***** Provided records *****

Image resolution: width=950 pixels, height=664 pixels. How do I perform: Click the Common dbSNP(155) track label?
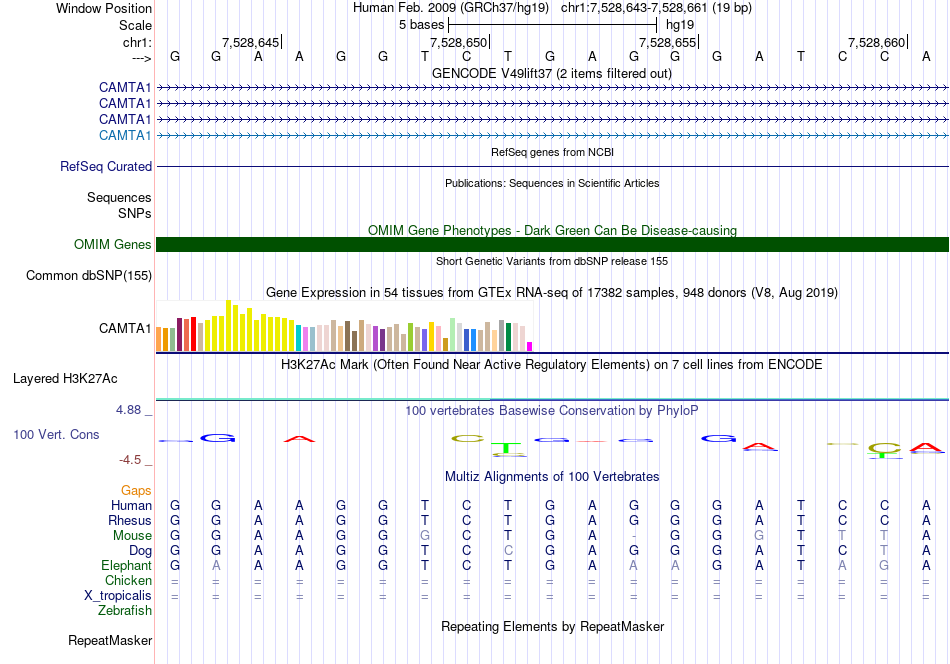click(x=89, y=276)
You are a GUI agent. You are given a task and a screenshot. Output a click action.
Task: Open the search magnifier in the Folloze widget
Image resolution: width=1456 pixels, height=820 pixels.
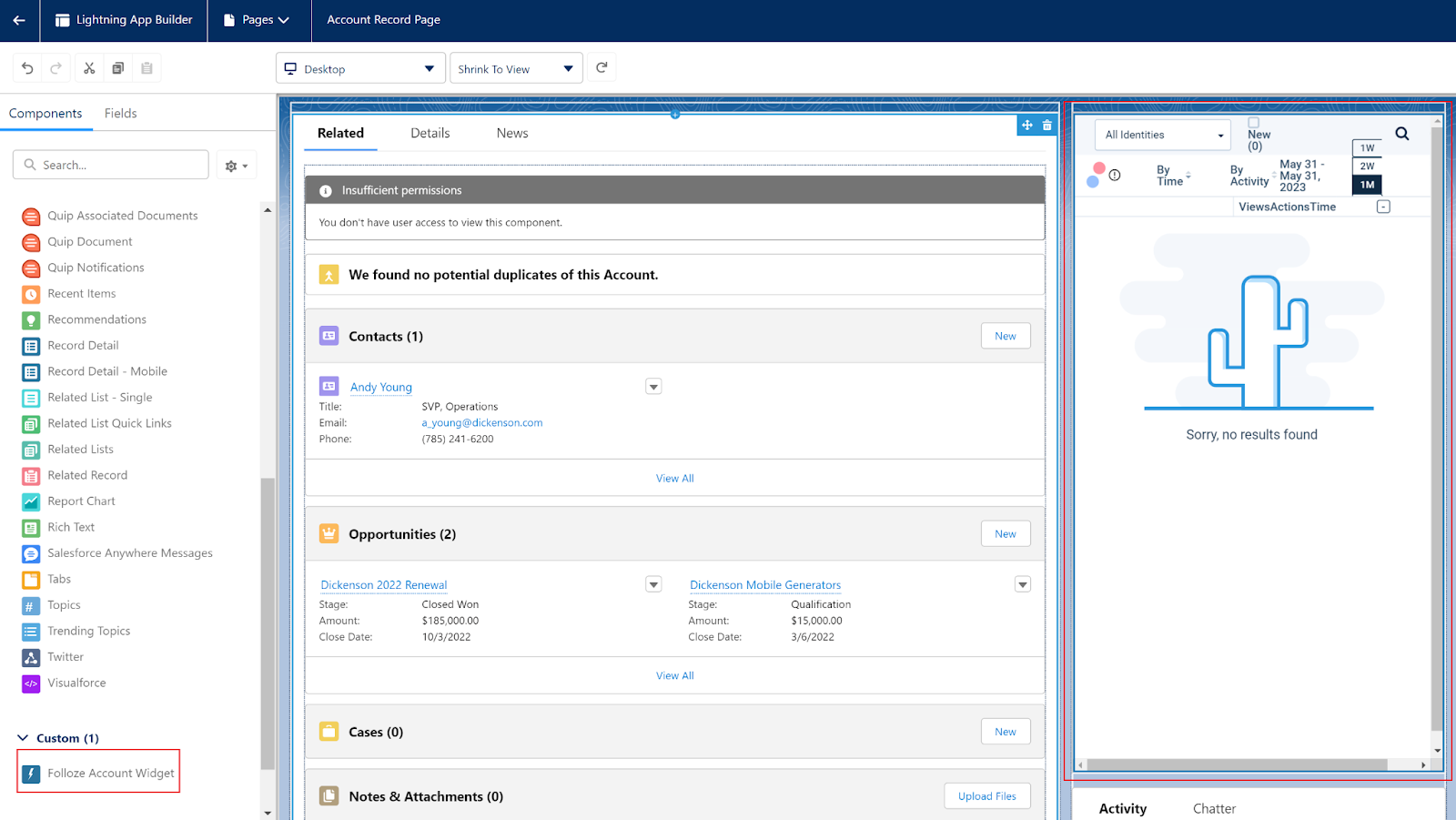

*****
***** Provided records *****

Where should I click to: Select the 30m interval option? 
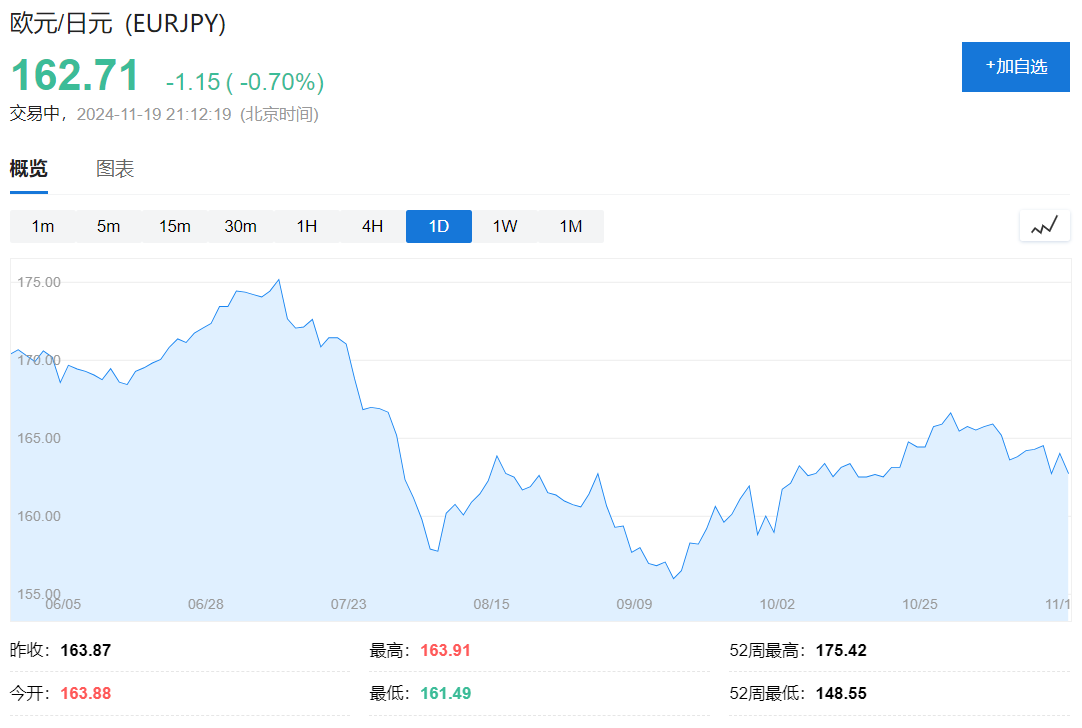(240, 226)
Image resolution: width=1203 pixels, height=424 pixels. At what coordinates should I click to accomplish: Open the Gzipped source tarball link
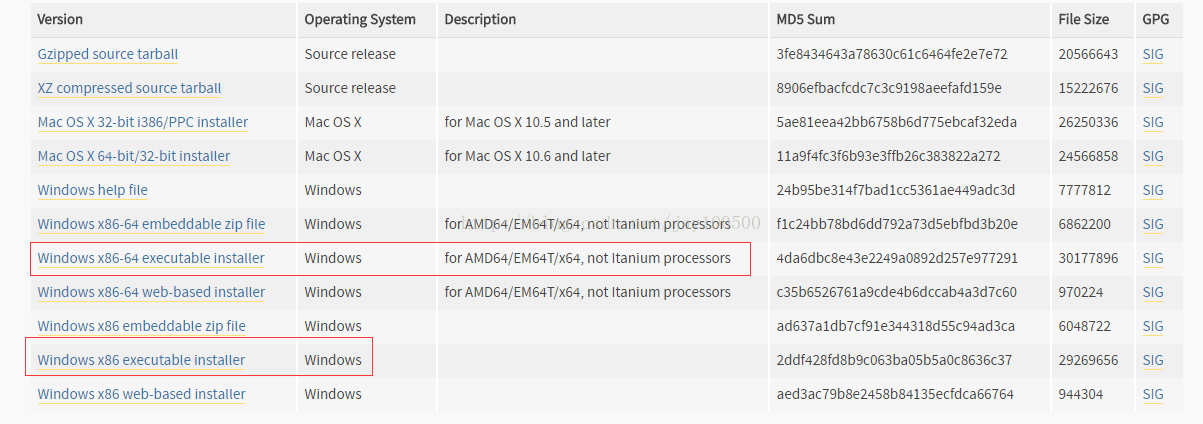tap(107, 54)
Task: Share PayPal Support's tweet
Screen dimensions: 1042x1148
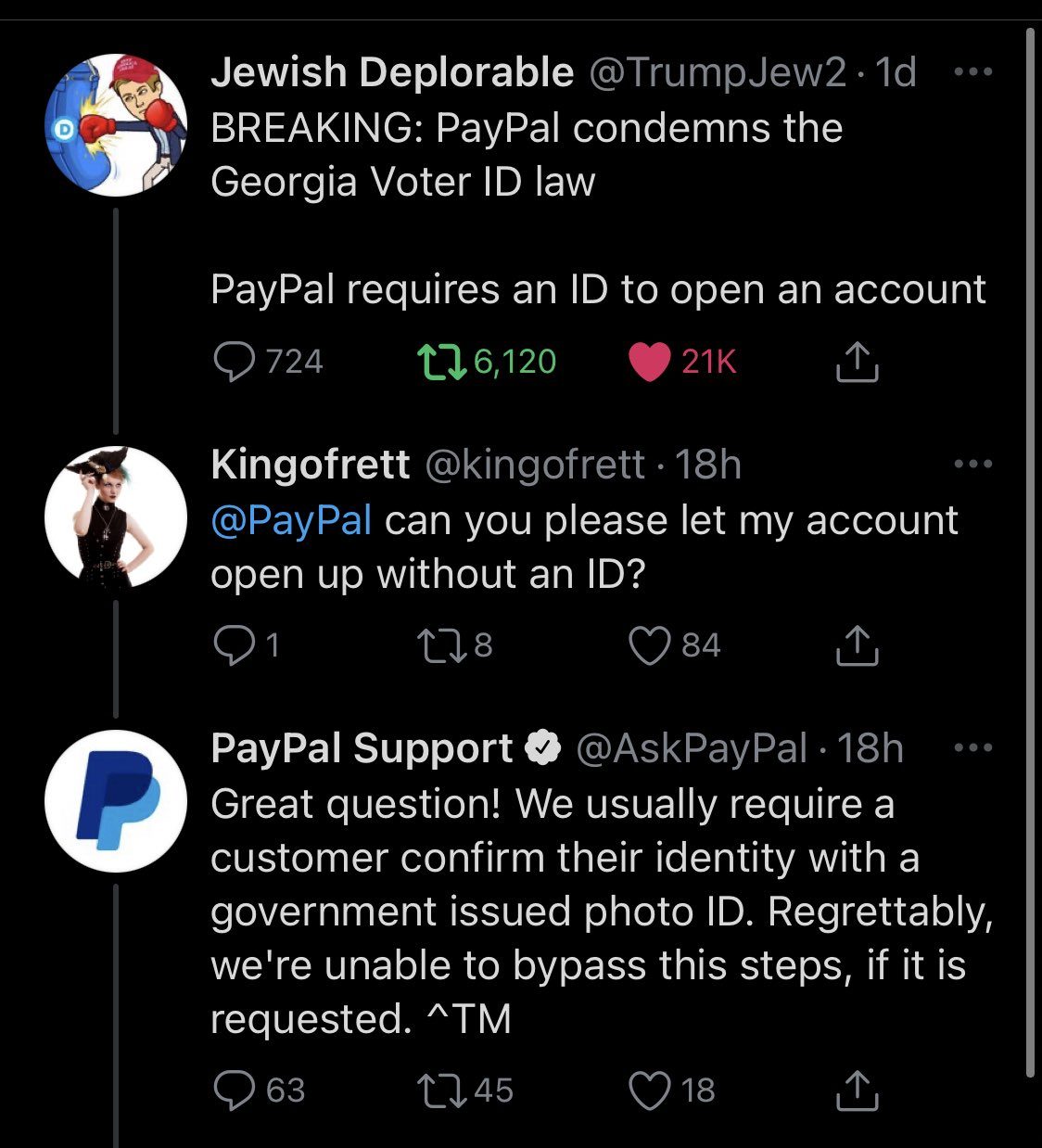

*****
***** Provided records *****

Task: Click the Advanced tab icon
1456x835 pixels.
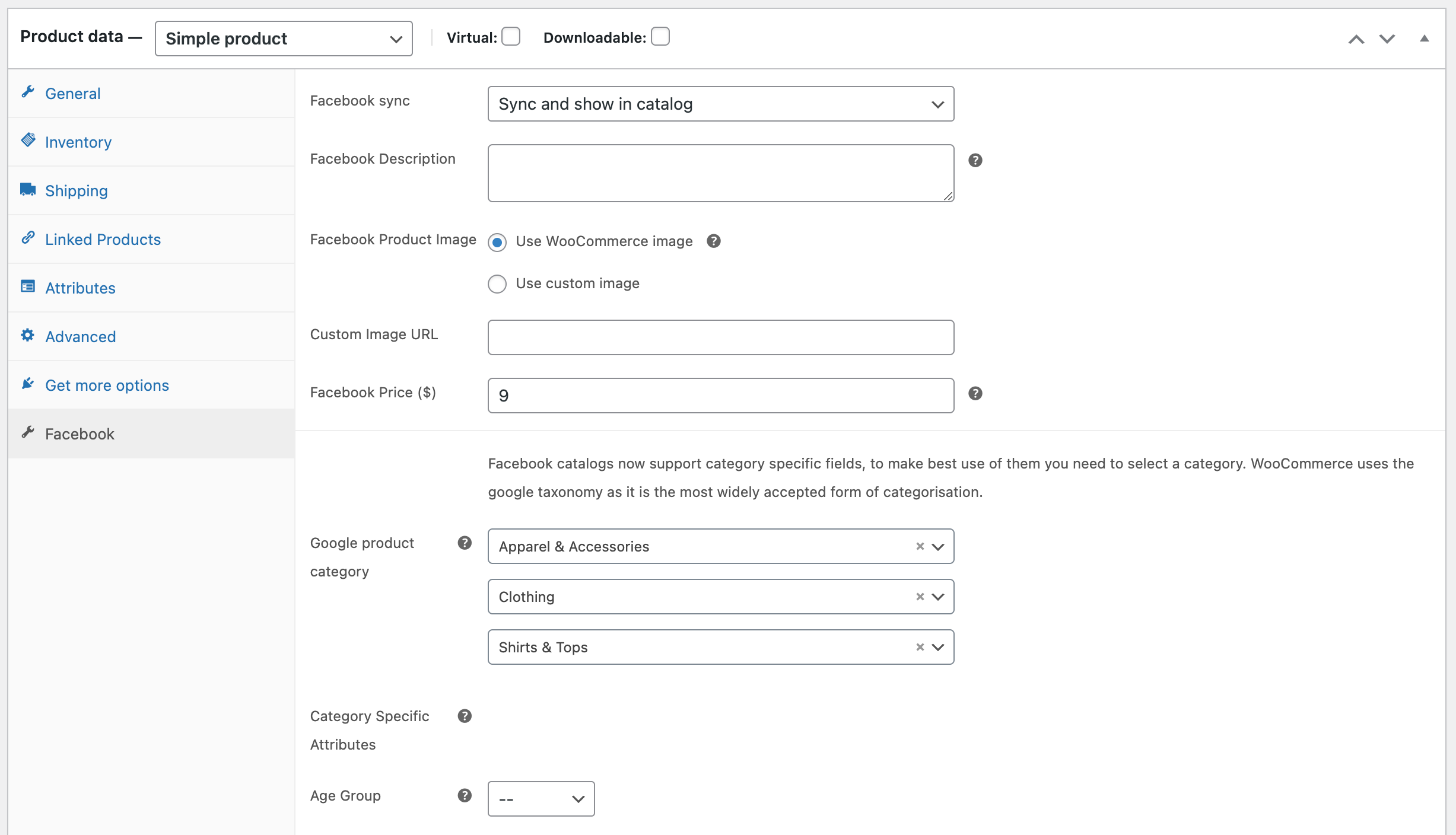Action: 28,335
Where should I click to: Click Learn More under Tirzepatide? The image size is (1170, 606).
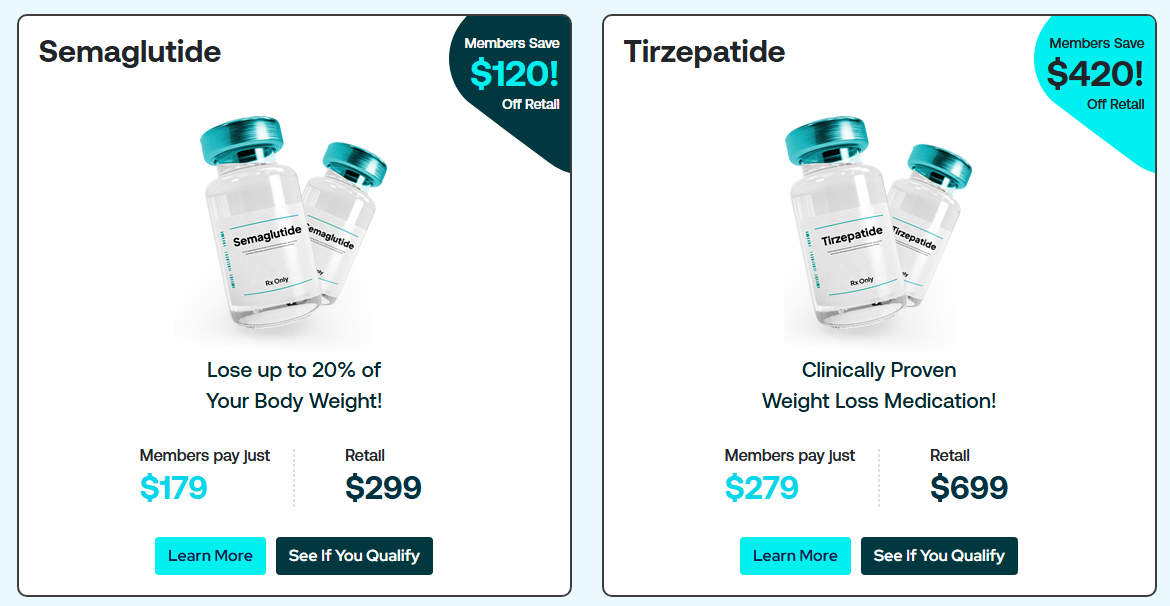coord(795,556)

*****

→ **Instructions for the task**:
Reproduce word for word the lines between the one containing "Image resolution: width=950" and the one containing "Image resolution: width=1456", both included, leaving out the pictures.

→ **Exercise answer**:
Image resolution: width=950 pixels, height=664 pixels. How do I perform: Click the Common dbSNP(155) track label?
click(x=89, y=276)
You are a GUI agent. You are given a task and a screenshot. Output a click action.
Task: Open the search magnifier in the Folloze widget
Image resolution: width=1456 pixels, height=820 pixels.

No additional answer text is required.